To restrict this to a replay with a certain mod combination, use the mods argument. To get specifically the HDHR by the same user as above:

replay = ReplayMap(221777, 2757689, mods=Mod.HD + Mod.HR)

Replay Path#

A ReplayPath represents a replay stored locally in an osr file. To get the replay stored in the file at /path/to/your/replay.osr:

replay = ReplayPath("/path/to/your/replay.osr")

Replay ID#

A ReplayID represents a replay that was submitted online and is represented by a unique replay id.

r = ReplayID(2177560145) # cookiezi on freedom dive

Warning

We can only retrieve the replay data, and nothing else, for a ReplayID due to limitations with the api.
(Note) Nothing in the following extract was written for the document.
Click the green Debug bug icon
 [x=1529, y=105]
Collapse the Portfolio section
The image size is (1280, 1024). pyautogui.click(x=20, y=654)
This means we do not know with what mods or on what map a ReplayID was played on. This limits what kinds of functions can be called on it. For instance, cg.ur() and cg.hits() both require knowing what beatmap the replay was played on, and will reject a ReplayID.

Replay String#

A ReplayString represents a replay file which has been read into a string object. This replay class is rarely used.

replay_data_str = open("/path/to/your/replay.osr", "rb").read()
replay = ReplayString(replay_data_str)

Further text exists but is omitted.